Boeing's $4B KLX Takeover to Boost Services Business – Investopedia

Boeing Co.(BA) is set to acquire plane parts supplier KLX Inc. (KLXI). The $4.25 billion, or $63 per share, is an all-cash deal that includes $1 billion of net debt. It’s Boeing’s largest takeover under CEO Dennis Muilenburg, who has been searching for acquisitions to increase sales at its services business by threefold within 10 years.  This deal will give the aircraft maker support for its fast-growing maintenance and parts-supply division.

Services To Fuel Growth

Boeing has been shoring up more contracts for maintenance work in recent months like its $427 million deal with the Pentagon’s Defense Logistics Agency announced last week. Under that five-year contract, which has an option for extension of an additional five years, Boeing will provide parts to the U.S. Navy and Marine Corp. to maintain F/A-18 Hornets. (See also: Boeing Nabs $427 Million Defense Contract.)

Now with KLX, Boeing can better compete in the $2.6 trillion, 10-year services market, the company said.
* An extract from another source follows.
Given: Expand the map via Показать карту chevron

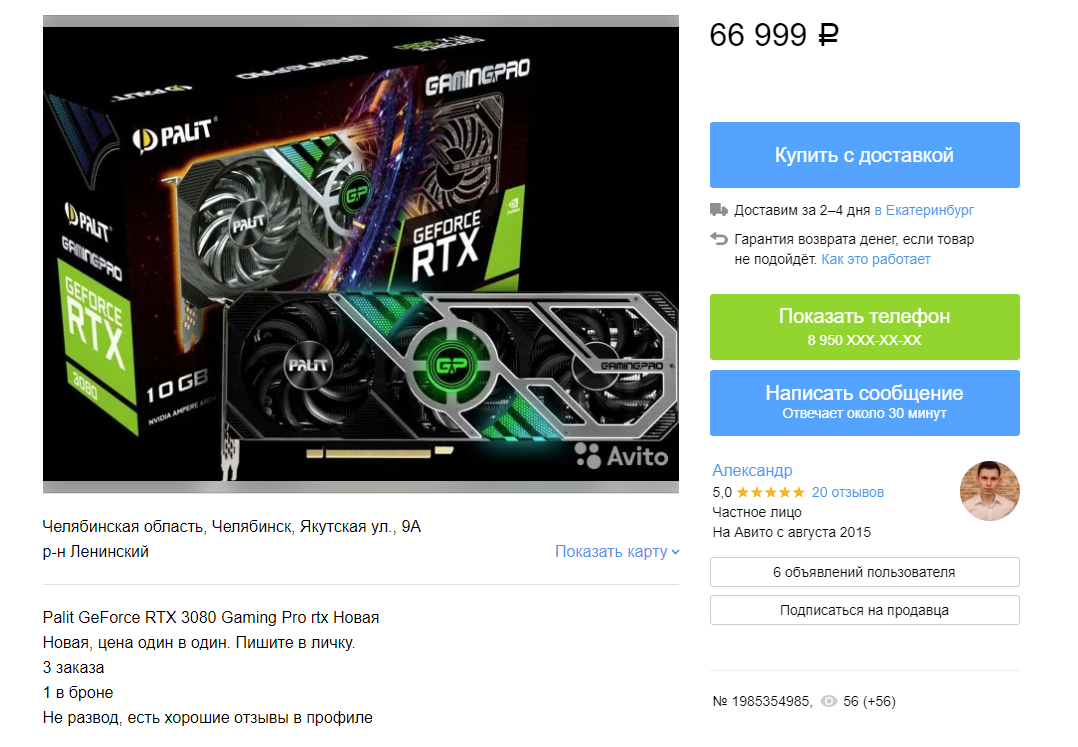Looking at the screenshot, I should click(675, 552).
KLX be part of Boeing Global Services and integrated with Aviall, Boeing’s current parts supplier. The takeover will bring an annual cost savings of about $70 million per year starting in 2021.

“By combining the talent and product offerings of Aviall and KLX Inc., we will provide a one-stop-shop that will benefit our supply chain and our various customers in a meaningful way,” said Stan Deal, president and CEO of Boeing Global Services in a press release.

Comfortable Financials

The deal still needs shareholder approval and would close in the third quarter of 2018. Boeing did not adjust its 2018 guidance or capital deployment strategy as it announced the takeover.

The aircraft maker recently reported first-quarter financial results that were better than expected. Revenue was up 6.6% to $23.4 billion. Net income was $3.64 per share, topping the Street view by $1.05 per share. (See also: Boeing Looks for a Rebound After Strong Earnings.)

Boeing shares are up more than 80% in the past year, driven in part by an improving economy with a booming e-commerce sector that has put Boeing’s planes in demand.